22.11.2013
Benjamin-Immanuel Hoff

Schwarz-grüne Lernaufgaben für das rot-grün-rote Spektrum

Aus dem Fall Hessen können die Parteien des rot-grün-roten Spektrums nur klüger werden

Seit dem 22. September 2013 haben fast alle Parteien im Wiesbadener Landtag in unterschiedlichen Konstellationen ausführlich miteinander darüber beraten, ob die Bildung einer Landesregierung möglich sei.

Allein die FDP, in einem Gnadenakt der Wählerinnen und Wähler noch einmal in den Landtag entsendet, hatte den Schuss offensichtlich nicht gehört und verweigerte sich – wie bereits 2008 – der demokratischen Selbstverständlichkeit, sich in die Prüfung der Bildung einer Landesregierung einzubringen.

Nachdem in jeweils vier Sondierungsrunden SPD, Grüne und Linke einerseits sowie CDU und SPD bzw. CDU und Grüne andererseits Gemeinsamkeiten und Unterschiede eruierten, scheint es nun zum dritten Mal eine Landesregierung in Deutschland zu geben, die von CDU und Grünen gebildet wird.

Sollten sich Volker Bouffier und Tarek Al-Wazir tatsächlich über ein Bündnis einigen können, sprechen einige Gründe dafür, dass diese Regierung stabiler agieren wird, als die jeweils vorfristig beendete schwarz-grüne Koalition in Hamburg unter Ole von Beust bzw. die bereits in ihrer Gründung fragile Jamaika-Koalition im Saarland.

Das hessische Politiklabor

So wie Nordrhein-Westfalen im Hinblick auf seine sozio-demographische und flächenmäßige Struktur gemeinhin als kleine Bundesrepublik bezeichnet wird, kann Hessen von sich behaupten, ein bundesdeutsches Politiklabor zu sein.

Hier wurde im Dezember 1985 die erste rot-grüne Landesregierung geschlossen, die bereits 1987 scheiterte. Im Jahre 2008 verhandelte Andrea Ypsilanti in Wiesbaden, letztlich erfolglos, über ein rot-grün-rotes Bündnis und nachdem in den vergangenen Wochen durch sehr unaufgeregte Verhandlungen letztlich auch zur Enttabuisierung von rot-grün-rot beigetragen wurde, entsteht nun die nächste schwarz-grüne Landesregierung.

Aufgabendaten

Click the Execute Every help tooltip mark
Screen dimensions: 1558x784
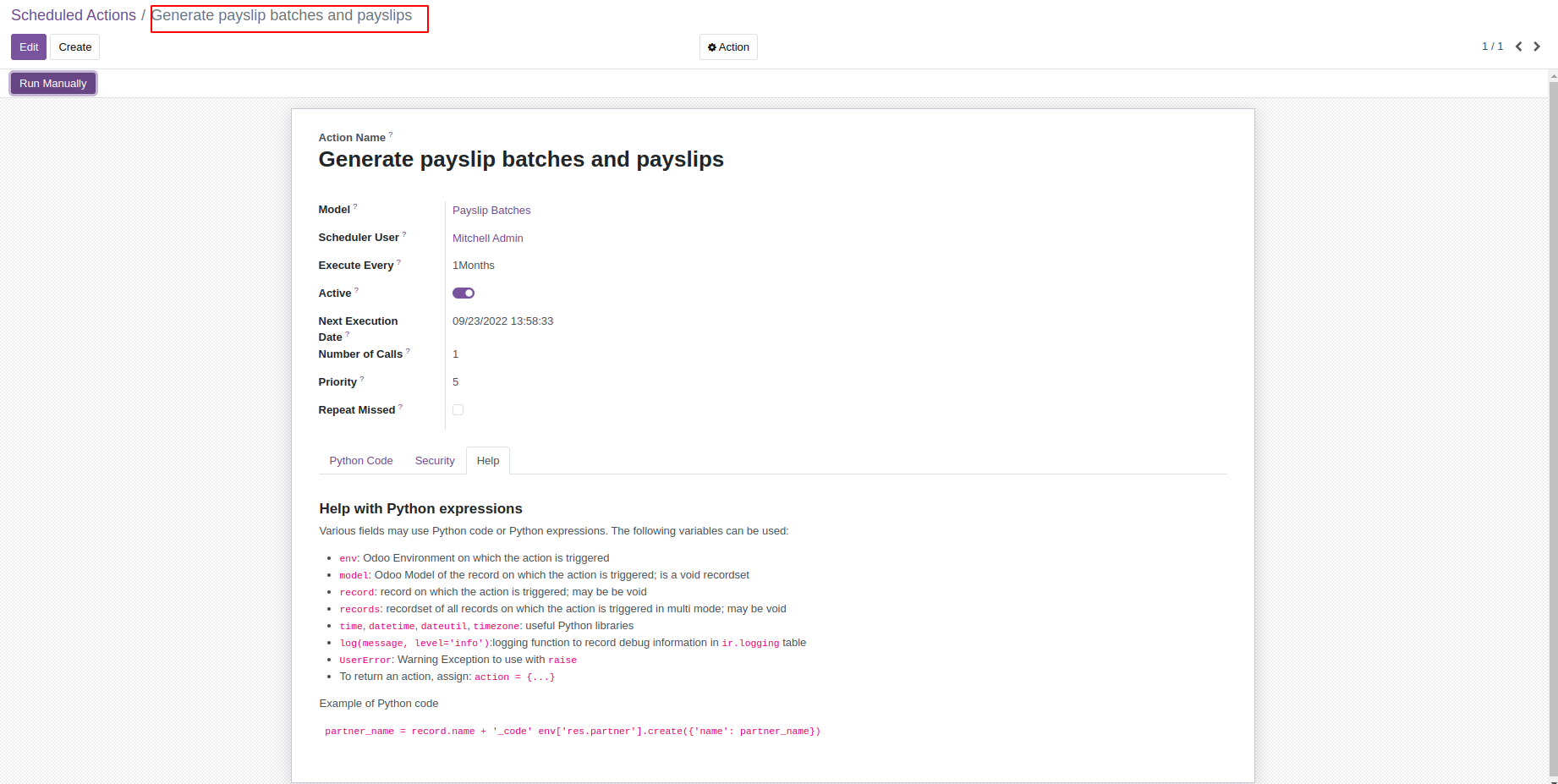pos(399,262)
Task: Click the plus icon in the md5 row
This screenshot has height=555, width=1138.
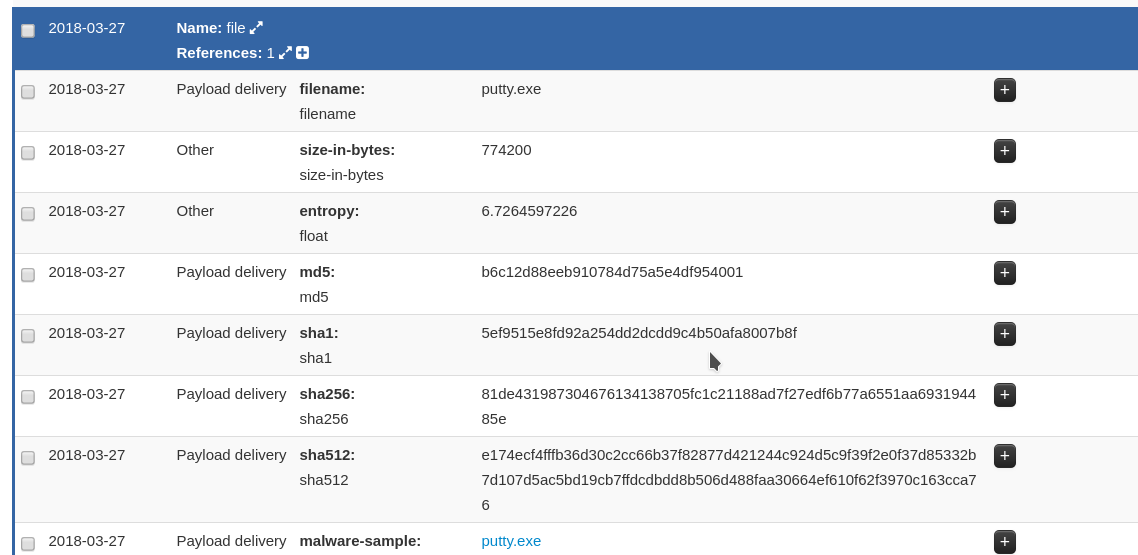Action: tap(1004, 273)
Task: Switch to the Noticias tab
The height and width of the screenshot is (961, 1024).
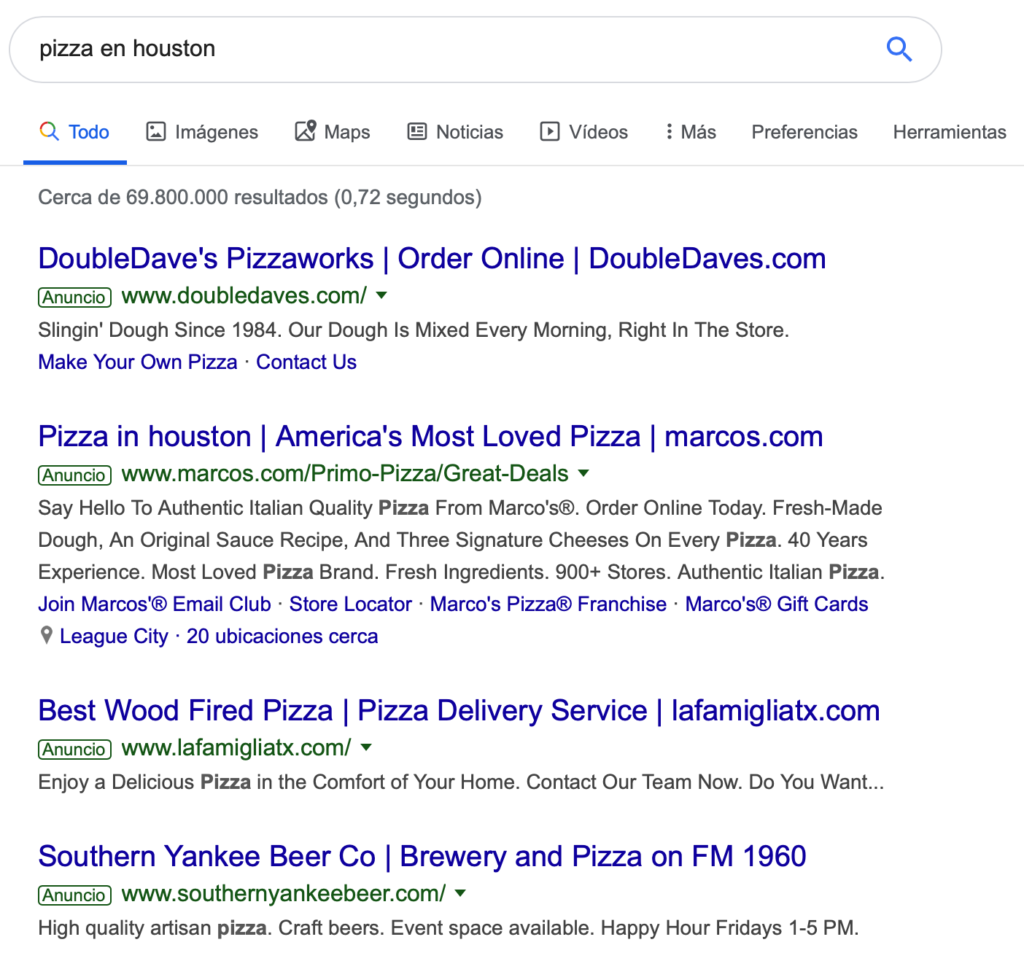Action: click(x=455, y=132)
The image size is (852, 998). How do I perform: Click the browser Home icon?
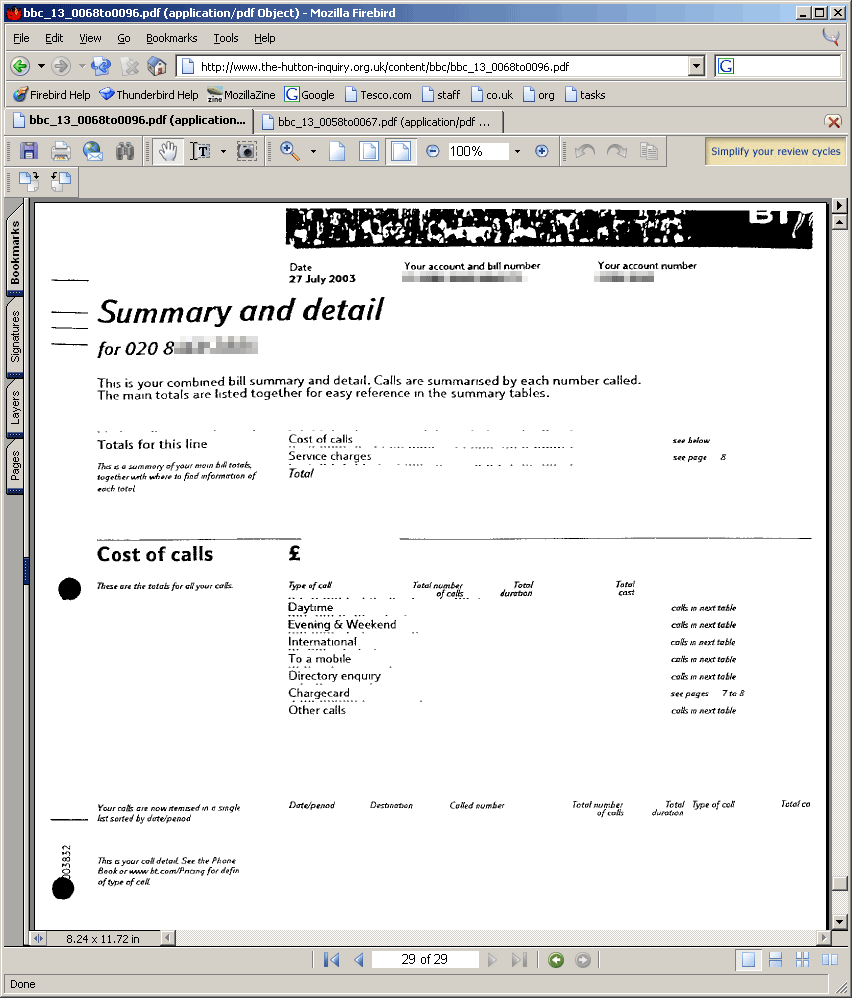tap(157, 66)
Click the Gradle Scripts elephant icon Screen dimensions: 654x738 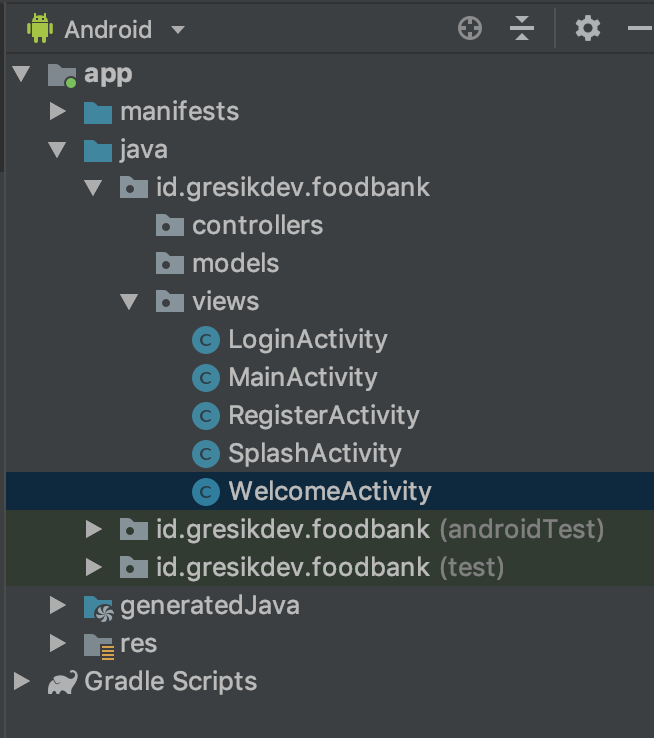(x=62, y=682)
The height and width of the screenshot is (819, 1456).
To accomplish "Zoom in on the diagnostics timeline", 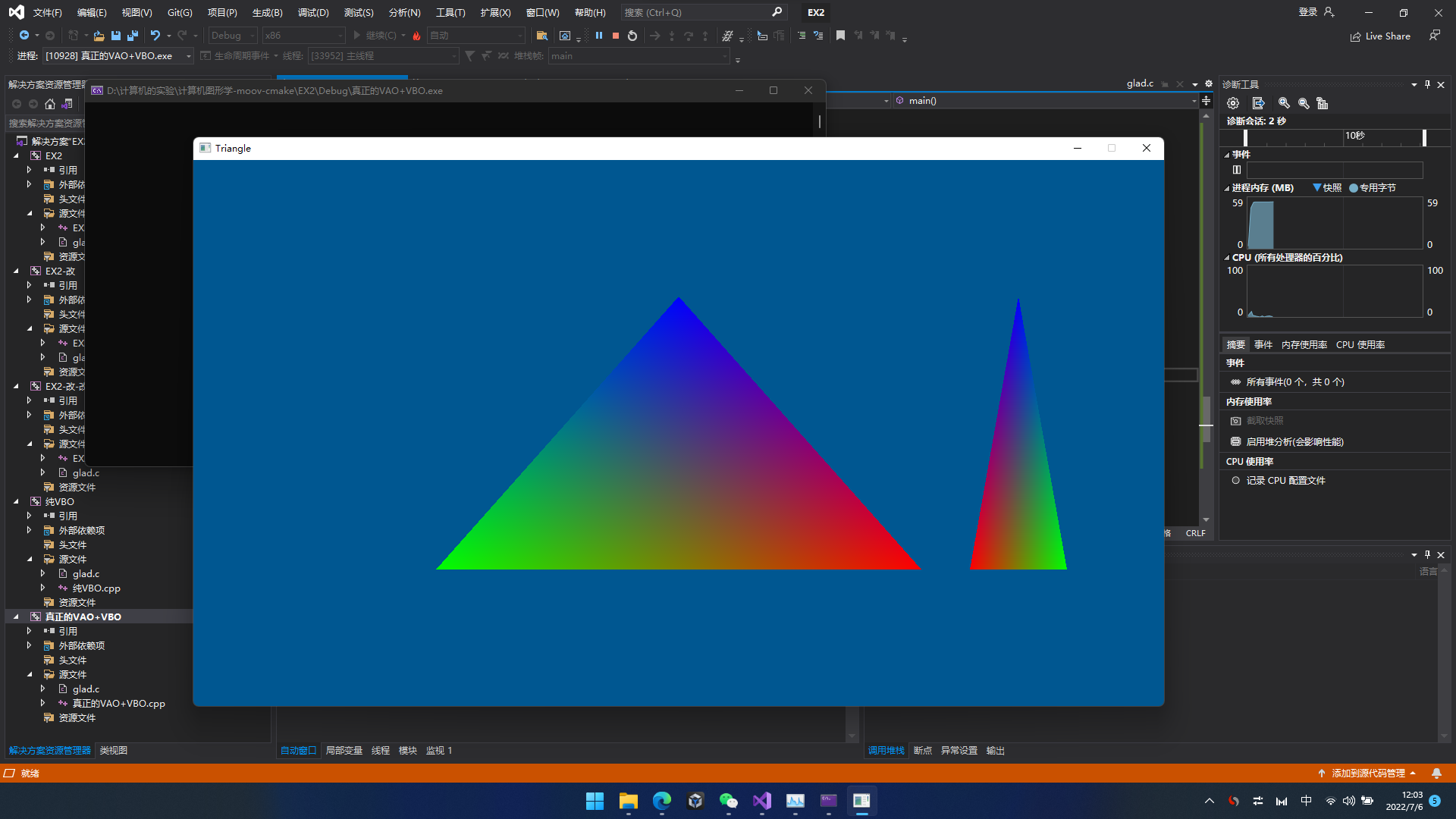I will click(1284, 103).
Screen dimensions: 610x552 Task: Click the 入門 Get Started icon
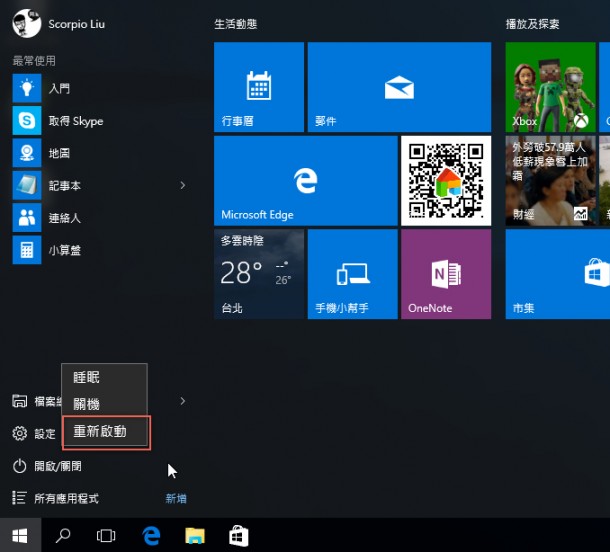tap(26, 89)
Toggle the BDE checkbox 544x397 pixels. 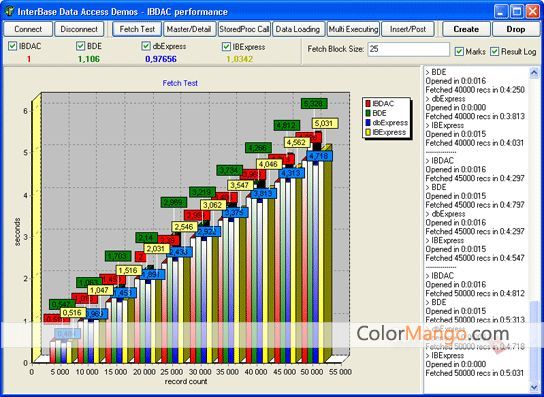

Arbeitsanweisung 1
Suchen Sie in den Datensätzen jede Zeile heraus, die die Zeichenfolge „Task“ enthält, und geben Sie diese Zeilen vollständig wieder. Groß- und Kleinschreibung ist dabei zu beachten.
Arbeitsanweisung 2
Führen Sie den Kommentar zur schwarz-grünen Regierungsbildung in Hessen im Anschluss an seinen letzten Satz weiter.

Übungsergebnis 1
Task: Click the plus icon in the md5 row
Task: Switch to the Noticias tab
Screen dimensions: 610x552 Task: Click the 入門 Get Started icon

Übungsergebnis 2
Angesichts des schon legendär rauhen parteipolitischen Wettbewerbs in Hessen mag dies durchaus verwundern. Doch nur auf den ersten Blick. So wie der SPD-Ministerpräsident Holger Börner im Streit um die Startbahn West die Grünen noch »mit der Dachlatte« verprügeln wollte, ließ Roland Koch 2008 die xenophob und antikommunistisch untersetzte Losung »Ypsilanti, Al Wazir und die Kommunisten verhindern« plakatieren. Letztlich hindert dies SPD und nun die CDU nicht, doch ein Bündnis mit der Öko-Partei einzugehen.

Koalitionsoptionen im Fünf-Parteien-System

Vor dem Hintergrund des strukturellen Wandels im bundesdeutschen Parteiensystem ist dies eine logische und selbstverständliche Entwicklung.

Im Zuge abgeschwächter Bedeutung ursprünglich prägender Milieu- und Wertebindungen an Parteien reduzierte sich sukzessive der Wähleranteil der Volksparteien, während die Zahl der in Parlamenten vertretenen Parteien zunahm.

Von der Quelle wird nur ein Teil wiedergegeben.